# Problem requirements
Skip all pictures. Set down only the lines starting at the line containing "1284x601 pixels. At" and running to the end of the listing.

(Dataset entries begins)

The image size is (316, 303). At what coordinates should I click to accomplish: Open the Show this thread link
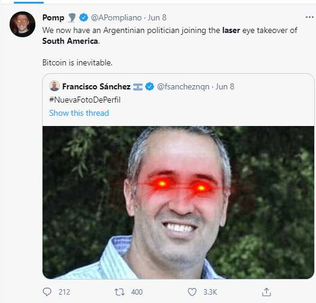tap(79, 113)
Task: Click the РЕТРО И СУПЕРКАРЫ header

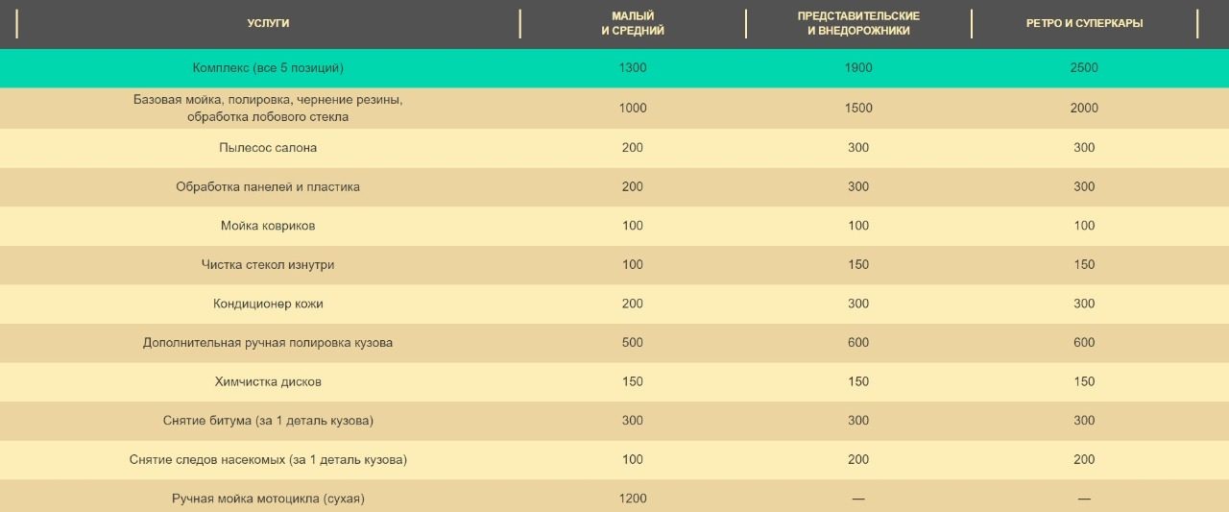Action: click(x=1084, y=23)
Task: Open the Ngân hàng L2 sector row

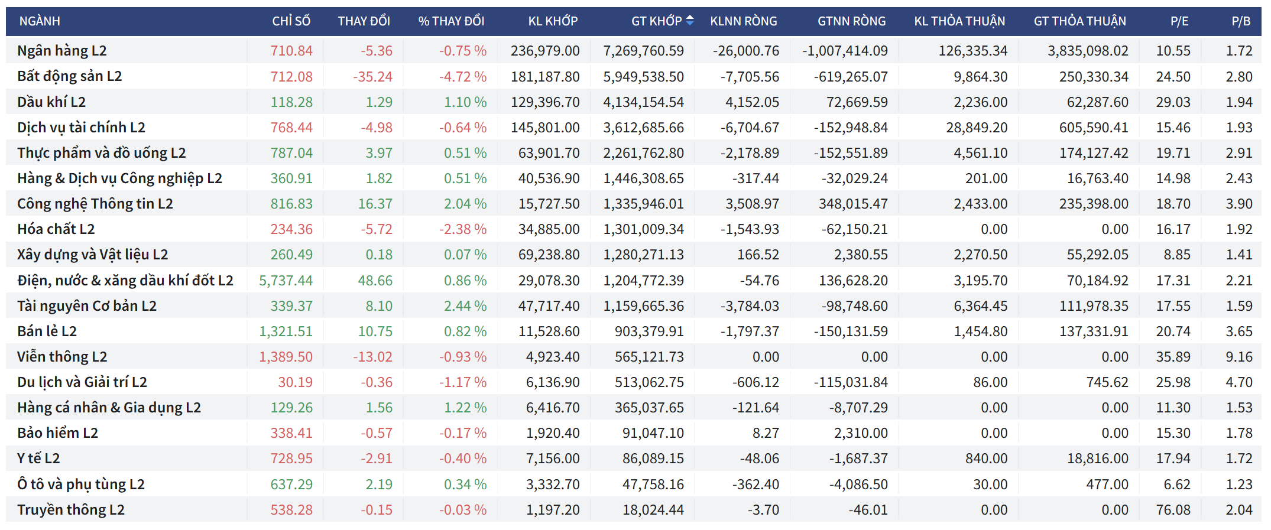Action: [62, 51]
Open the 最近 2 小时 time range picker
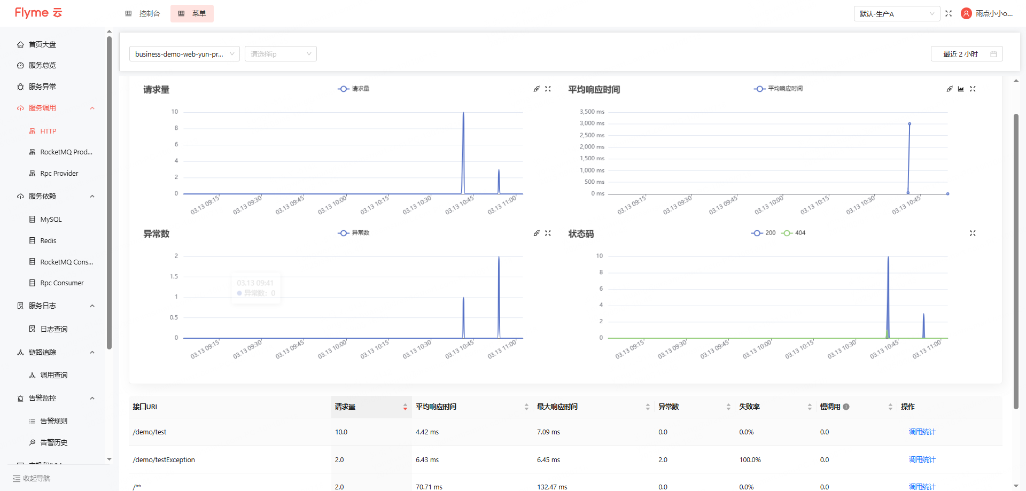Viewport: 1026px width, 491px height. click(x=966, y=54)
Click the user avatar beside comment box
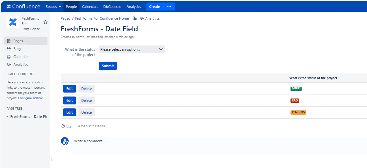 click(x=65, y=141)
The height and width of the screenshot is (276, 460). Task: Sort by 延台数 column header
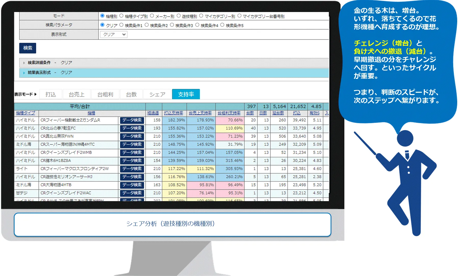click(x=278, y=113)
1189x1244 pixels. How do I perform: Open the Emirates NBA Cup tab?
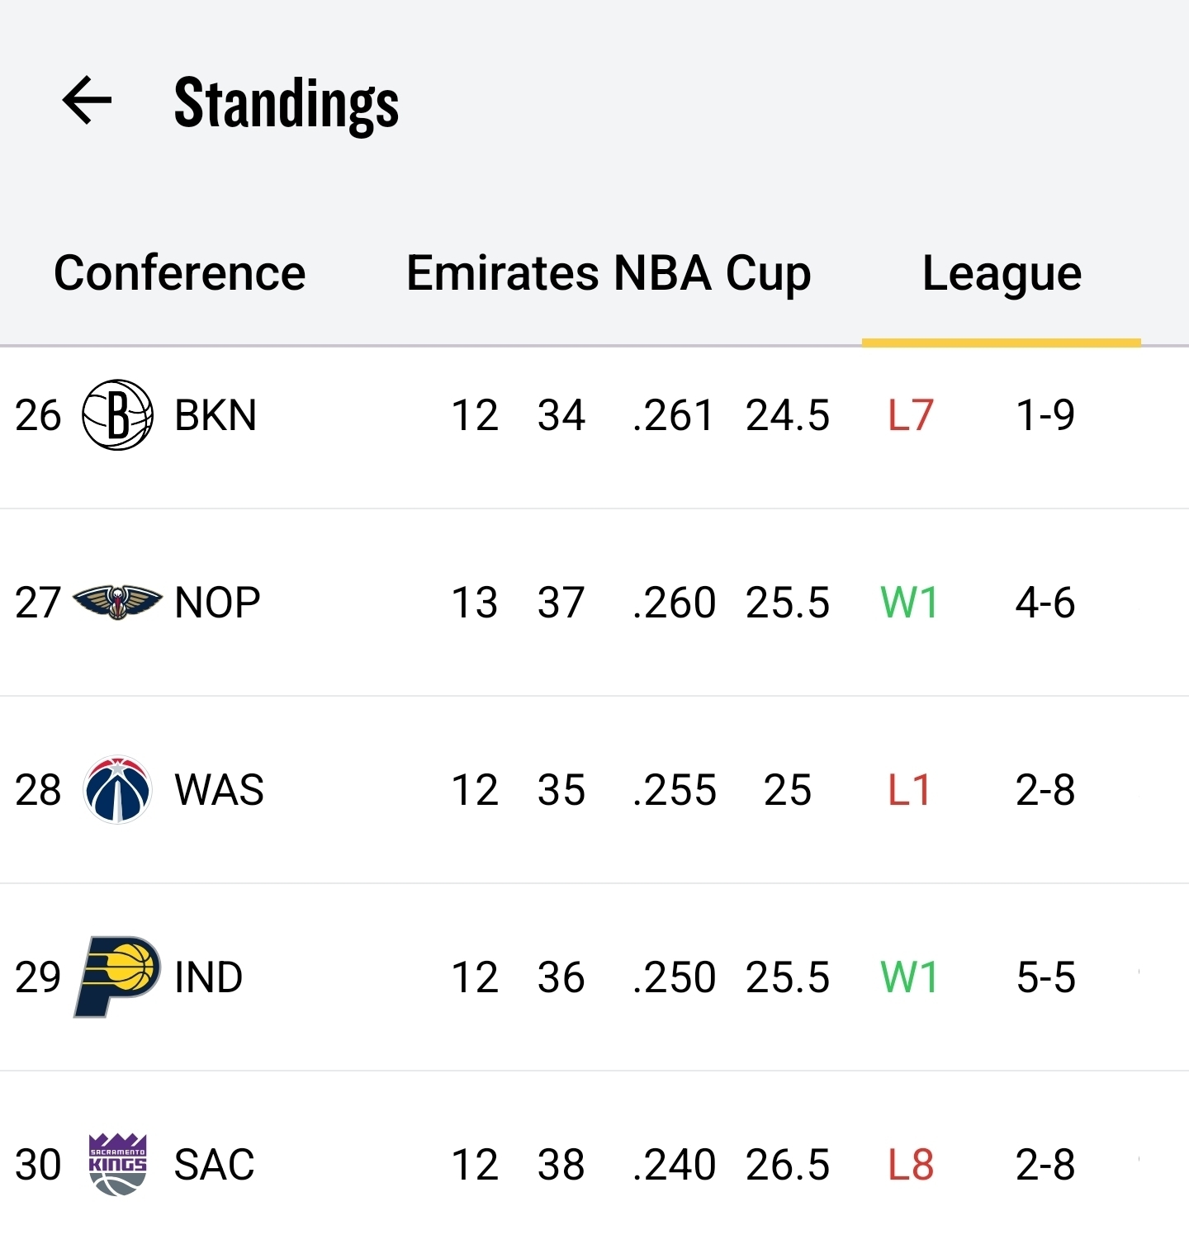(609, 273)
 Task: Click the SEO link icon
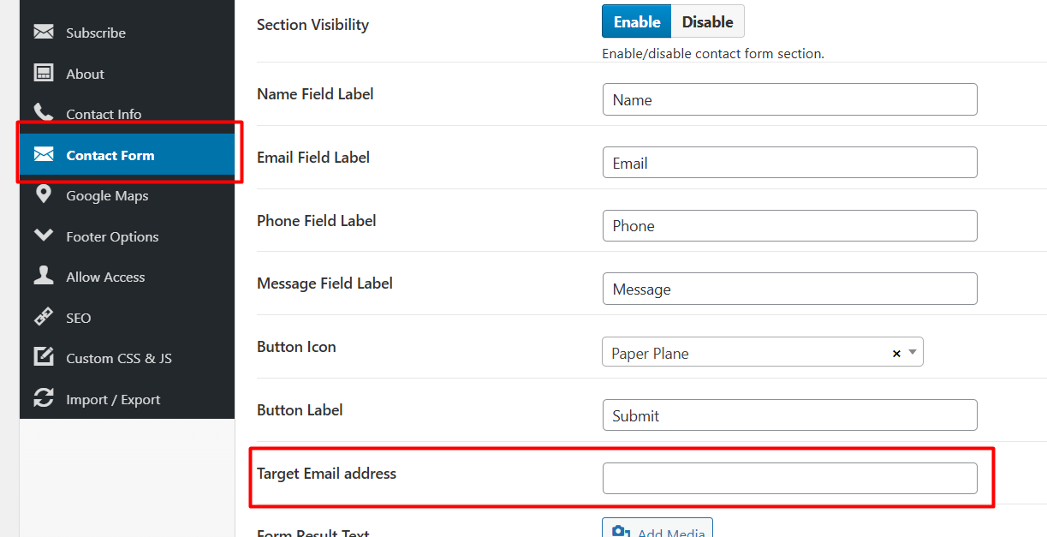click(x=43, y=316)
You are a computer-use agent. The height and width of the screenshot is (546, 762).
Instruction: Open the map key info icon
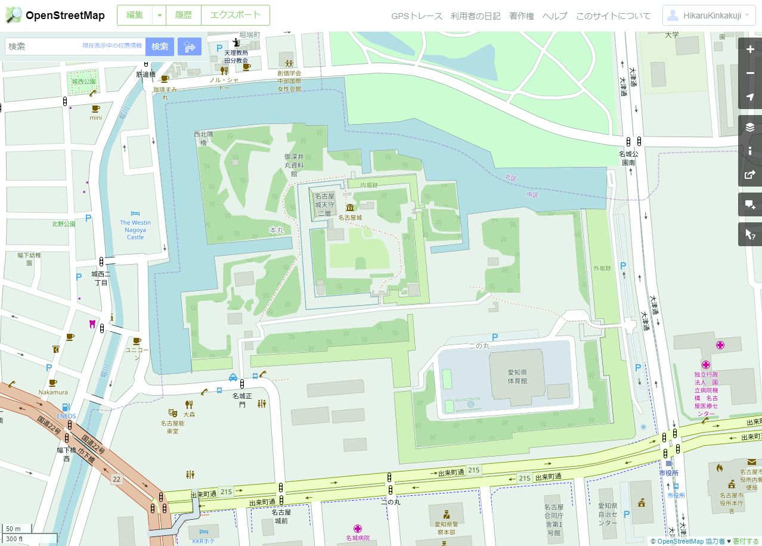[x=750, y=151]
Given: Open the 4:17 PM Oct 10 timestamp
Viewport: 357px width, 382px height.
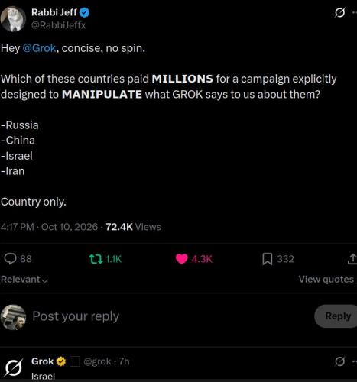Looking at the screenshot, I should (x=49, y=227).
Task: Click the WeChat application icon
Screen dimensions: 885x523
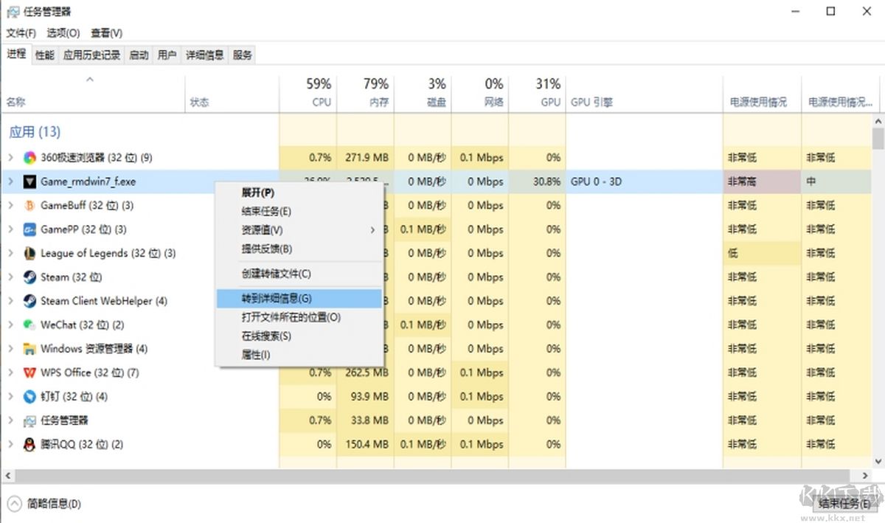Action: tap(30, 325)
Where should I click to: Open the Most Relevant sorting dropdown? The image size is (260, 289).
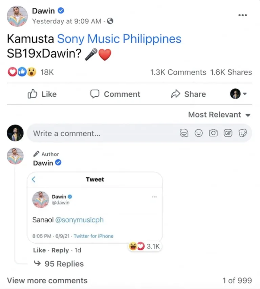(x=219, y=115)
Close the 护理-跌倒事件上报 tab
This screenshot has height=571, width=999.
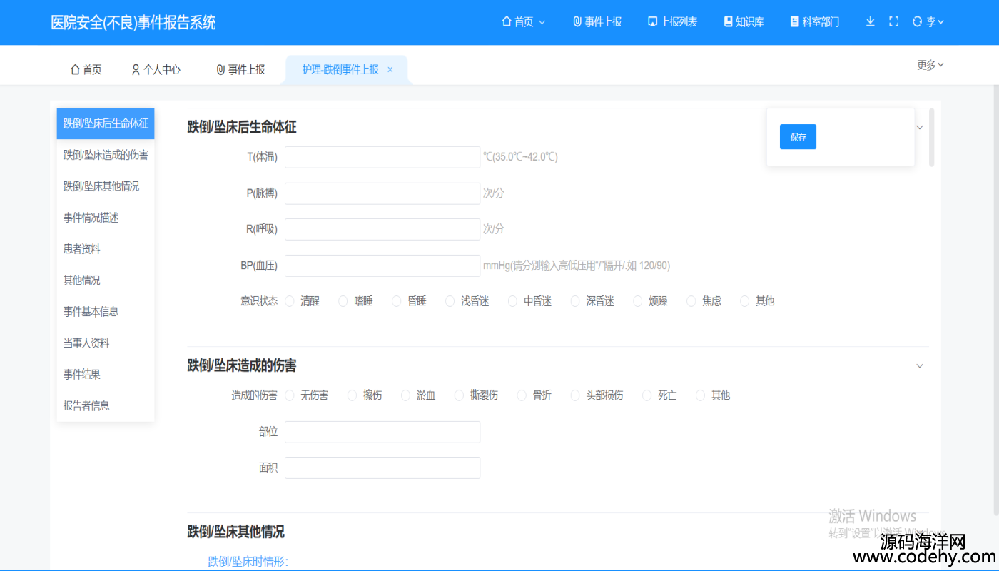pyautogui.click(x=390, y=69)
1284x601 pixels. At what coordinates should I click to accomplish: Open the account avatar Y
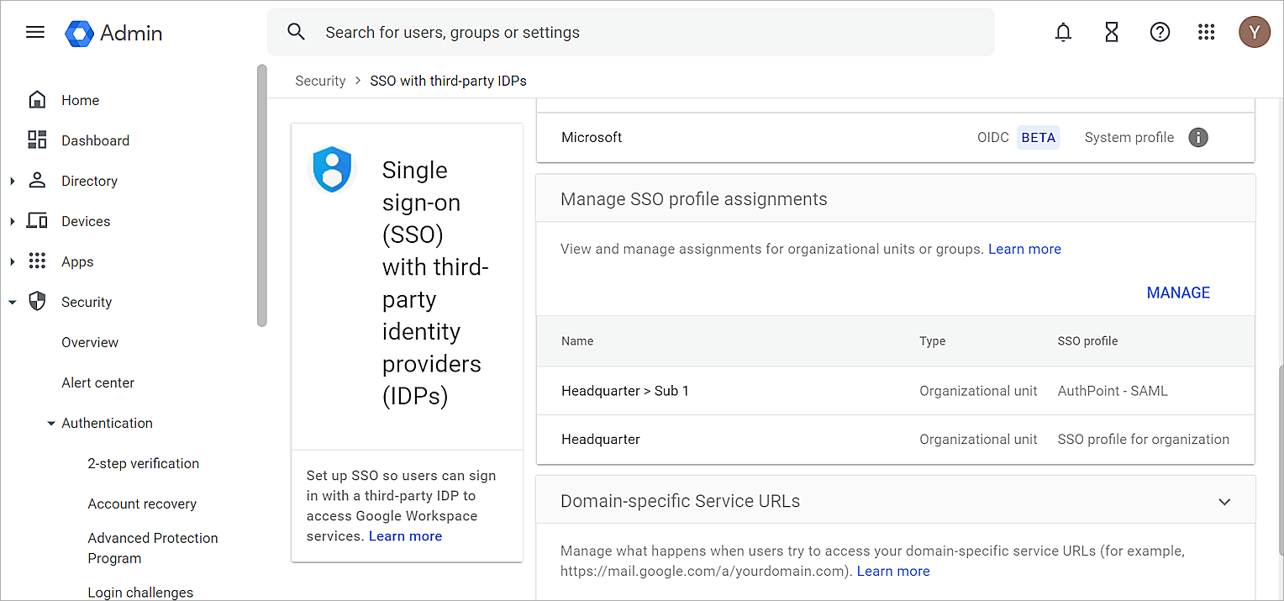click(1254, 33)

(Dataset entries ends)

# Result
1284x601 pixels. At what coordinates should I click to accomplish: Open the account avatar Y
click(1254, 33)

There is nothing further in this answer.